中井は、作者から全力で愛されているのか、嫌われるように描かれているのか、いまだによく分かりません。今後もずっと、「また中井が……」という展開を見ることになりそう。

それでも──、『hideout door』の時みたいな、マンガに真正面から向き合う中井が帰ってくることを、信じています。0.01% くらいは……。

駄目な男だ……

亜城木たちも福田も蒼樹も放っておいて、男 2 人で飲みに行くとは、どんだけムードに酔ってるんだよ! まるで、残された人たちのほうがマヌケに見えます。

こういう場面では、酔ったほうが勝ち──なのかも。


中井の加入によって、平丸の『僕には通じない』はグレードアップ する──と福田は見ています。しかし、本当に中井は、平丸の強力な戦力になるのでしょうか?

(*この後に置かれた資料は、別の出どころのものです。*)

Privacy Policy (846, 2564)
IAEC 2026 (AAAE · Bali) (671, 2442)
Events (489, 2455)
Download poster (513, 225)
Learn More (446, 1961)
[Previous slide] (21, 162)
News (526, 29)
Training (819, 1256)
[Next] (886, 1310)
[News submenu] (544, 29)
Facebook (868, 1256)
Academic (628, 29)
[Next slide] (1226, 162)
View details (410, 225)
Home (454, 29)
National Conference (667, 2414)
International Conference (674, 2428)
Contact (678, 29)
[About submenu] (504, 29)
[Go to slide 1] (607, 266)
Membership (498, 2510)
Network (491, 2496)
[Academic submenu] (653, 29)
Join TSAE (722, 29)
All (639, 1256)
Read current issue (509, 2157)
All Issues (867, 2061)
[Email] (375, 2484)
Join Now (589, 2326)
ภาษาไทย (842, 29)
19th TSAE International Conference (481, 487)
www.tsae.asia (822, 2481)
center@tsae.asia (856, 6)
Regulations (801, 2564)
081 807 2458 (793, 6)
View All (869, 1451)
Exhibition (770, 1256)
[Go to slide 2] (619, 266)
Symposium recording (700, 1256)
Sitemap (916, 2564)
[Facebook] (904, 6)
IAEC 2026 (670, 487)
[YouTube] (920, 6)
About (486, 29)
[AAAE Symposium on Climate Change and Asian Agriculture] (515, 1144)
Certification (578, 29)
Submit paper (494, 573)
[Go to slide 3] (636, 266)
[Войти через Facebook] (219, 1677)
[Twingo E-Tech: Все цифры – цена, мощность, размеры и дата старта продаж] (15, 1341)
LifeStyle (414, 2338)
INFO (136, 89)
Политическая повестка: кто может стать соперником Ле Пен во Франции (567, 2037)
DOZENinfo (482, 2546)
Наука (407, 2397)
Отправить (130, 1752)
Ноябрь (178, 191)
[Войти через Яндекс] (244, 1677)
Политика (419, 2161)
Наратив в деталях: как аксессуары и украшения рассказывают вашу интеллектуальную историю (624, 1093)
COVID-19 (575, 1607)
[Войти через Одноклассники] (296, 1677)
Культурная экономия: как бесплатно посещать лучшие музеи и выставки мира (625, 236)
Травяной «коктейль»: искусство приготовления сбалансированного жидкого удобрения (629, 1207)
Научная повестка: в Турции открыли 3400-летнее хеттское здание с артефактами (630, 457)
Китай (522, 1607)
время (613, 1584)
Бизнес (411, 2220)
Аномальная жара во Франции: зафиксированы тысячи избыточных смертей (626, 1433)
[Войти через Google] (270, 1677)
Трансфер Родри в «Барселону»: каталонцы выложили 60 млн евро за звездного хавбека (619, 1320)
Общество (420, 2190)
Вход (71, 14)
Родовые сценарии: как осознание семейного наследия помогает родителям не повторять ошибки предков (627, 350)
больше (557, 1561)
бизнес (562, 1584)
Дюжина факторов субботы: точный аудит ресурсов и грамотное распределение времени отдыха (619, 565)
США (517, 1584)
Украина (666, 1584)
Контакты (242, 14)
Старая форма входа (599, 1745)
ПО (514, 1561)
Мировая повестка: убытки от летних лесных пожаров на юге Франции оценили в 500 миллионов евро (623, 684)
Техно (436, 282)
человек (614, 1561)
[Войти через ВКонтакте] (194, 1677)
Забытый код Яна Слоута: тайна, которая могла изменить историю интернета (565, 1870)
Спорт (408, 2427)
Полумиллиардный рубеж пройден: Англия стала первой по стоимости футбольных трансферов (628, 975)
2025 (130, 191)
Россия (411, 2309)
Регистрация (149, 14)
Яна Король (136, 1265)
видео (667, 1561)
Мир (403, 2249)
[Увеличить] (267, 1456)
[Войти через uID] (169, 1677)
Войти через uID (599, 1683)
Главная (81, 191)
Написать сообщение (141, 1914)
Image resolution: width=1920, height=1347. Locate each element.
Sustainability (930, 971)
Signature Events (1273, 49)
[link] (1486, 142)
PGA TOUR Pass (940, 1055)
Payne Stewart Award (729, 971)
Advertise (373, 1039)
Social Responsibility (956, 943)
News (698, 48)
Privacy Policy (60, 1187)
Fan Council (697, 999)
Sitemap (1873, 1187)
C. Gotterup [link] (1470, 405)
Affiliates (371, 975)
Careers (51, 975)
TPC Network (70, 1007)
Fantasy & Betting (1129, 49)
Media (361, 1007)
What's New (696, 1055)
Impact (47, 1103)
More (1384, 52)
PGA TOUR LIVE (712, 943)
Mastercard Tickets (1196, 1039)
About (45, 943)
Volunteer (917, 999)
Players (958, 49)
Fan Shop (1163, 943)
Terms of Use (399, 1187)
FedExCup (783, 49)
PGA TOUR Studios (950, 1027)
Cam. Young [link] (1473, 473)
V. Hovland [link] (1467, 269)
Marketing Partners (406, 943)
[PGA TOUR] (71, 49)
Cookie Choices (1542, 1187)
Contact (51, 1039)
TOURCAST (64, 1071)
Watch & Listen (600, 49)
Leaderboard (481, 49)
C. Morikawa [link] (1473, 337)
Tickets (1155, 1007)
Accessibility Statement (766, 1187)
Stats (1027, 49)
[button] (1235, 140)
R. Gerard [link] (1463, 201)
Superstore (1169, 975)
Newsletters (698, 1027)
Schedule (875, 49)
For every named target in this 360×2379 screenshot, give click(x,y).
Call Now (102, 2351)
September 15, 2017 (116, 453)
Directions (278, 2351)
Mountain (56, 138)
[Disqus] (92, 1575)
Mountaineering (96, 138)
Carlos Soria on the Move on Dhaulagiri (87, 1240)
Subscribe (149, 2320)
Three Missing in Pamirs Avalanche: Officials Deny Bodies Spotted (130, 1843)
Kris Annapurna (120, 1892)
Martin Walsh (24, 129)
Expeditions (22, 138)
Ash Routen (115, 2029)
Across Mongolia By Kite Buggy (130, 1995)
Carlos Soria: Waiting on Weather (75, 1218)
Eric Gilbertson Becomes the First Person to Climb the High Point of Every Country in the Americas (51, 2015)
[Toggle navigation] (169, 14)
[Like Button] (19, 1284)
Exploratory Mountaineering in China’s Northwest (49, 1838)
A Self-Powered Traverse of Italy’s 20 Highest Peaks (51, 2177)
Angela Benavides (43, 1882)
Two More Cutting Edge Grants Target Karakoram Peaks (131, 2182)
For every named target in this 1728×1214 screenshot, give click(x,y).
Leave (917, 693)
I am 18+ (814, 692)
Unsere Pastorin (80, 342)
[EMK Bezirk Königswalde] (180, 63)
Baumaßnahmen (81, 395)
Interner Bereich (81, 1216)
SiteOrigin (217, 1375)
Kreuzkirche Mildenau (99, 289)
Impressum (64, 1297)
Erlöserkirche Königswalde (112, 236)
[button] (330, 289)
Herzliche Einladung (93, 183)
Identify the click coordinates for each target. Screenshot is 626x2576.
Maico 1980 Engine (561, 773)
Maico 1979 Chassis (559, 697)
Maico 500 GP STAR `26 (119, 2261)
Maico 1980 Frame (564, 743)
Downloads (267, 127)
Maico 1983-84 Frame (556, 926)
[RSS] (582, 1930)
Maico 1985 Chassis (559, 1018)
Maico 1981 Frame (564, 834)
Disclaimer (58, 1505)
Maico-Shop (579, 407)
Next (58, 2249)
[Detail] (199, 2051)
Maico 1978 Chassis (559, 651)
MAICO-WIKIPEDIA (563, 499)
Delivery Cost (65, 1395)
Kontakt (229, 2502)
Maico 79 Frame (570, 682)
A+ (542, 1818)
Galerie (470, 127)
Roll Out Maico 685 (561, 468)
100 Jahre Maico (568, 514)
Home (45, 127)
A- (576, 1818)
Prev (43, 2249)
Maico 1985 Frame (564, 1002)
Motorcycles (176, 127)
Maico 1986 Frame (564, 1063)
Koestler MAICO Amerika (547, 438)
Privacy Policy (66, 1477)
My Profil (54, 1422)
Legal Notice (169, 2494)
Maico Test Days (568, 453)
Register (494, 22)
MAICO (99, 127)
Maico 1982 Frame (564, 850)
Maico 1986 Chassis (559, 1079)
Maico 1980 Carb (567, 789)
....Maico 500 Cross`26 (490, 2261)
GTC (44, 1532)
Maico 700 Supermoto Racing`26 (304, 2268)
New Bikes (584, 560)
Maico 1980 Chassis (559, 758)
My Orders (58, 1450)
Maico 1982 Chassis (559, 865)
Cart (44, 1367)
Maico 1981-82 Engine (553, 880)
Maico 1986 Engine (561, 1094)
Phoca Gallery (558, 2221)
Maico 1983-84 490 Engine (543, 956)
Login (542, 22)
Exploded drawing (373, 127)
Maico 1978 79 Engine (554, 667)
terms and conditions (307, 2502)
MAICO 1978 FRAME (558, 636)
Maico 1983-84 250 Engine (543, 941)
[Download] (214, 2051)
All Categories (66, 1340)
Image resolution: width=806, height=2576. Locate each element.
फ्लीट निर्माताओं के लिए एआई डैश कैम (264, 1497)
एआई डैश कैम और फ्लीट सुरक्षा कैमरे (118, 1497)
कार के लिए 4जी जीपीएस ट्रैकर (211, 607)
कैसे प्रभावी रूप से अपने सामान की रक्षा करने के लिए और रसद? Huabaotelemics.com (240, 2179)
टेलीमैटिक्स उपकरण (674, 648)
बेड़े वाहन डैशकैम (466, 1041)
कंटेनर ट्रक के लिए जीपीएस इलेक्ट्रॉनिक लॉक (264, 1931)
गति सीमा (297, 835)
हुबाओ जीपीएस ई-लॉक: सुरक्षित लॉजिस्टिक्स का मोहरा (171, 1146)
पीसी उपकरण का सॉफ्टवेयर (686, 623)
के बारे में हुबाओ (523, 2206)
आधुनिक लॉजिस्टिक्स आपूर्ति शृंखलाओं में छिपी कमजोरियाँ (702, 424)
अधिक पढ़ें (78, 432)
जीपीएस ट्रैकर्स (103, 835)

もう 1 人の天才マンガ家・新妻エイジの仕事場で、中井はアシスタントを務めました。エイジよりも上手な背景を仕上げて、実力を認められている。

そんな画力を持つ中井が、いまだに絵がヘタな平丸のアシスタントをして、大丈夫だろうか……。『SKET DANCE』に出てきたネタの、「背景だけが妙にリアルなマンガ」になりそうな気がします。

『SKET DANCE(スケット・ダンス)』 第 18 巻 感想・1 : 亜細亜ノ蛾

そう言えば、高浜昇陽も「絵が上手」とは言いにくい。『BB ケンイチ』は失敗に終わったし、やはり中井がアシをしたからといって、作品の面白さや人気に直接は つながらないでしょうね。

マンガの善し悪しは、絵の技量では決まらない。

ただ、中井から絵を習う平丸──という展開があったら、それはそれで面白そう。「こんな基本的なことも知らずに 連載をしていたのか」と中井が驚いたりして。


この「男同士の美しい友情」──と書いて「醜態」を見て、それでも蒼樹は、平丸のことを信じています。知らぬ間に、2 人の仲は本当に深まっていたようですね。

昨日の感想で書いたような、「福田が蒼樹を口説く」という展開は、とてもじゃないけど あり得なさそう。──と見せかけて!?(ないない)

このあと、亜城木コンビと福田も、男同士の友情を深めるために飲みに行った──とならないところが、じつに『バクマン。』らしいところです。サバサバしている。まぁ、3 人とも仕事があるし、感傷に浸っているヒマはありません。

床が 硬いな

酔っ払いにはアリガチな光景です。隣のページとは、かなりノリが違っていて笑える。缶ビール 1 缶でご機嫌になれるという、コストパフォーマンスが高い自分には、こんなにも飲めません。彼らが うらやまし──くないな……。

これだけ平丸の酒癖が悪いと、蒼樹以外の女性と「あやまち」をおかしそうで心配ですね。今回は中井だったから良いようなものの──、いや、まさか!!!?(ねェよ)


このデザイナーズ・マンションで、平丸は蒼樹と暮らすつもりです。だがしかし! そんな事態になったら、吉田氏が「何を言っているんだ! 田園調布に家を建てるべきだろう!」と言い出すに違いない。平丸は一生、ローン返済に追われる人生ですね。

その前に、中井のピザ代を稼ぎ出すのに精一杯かも。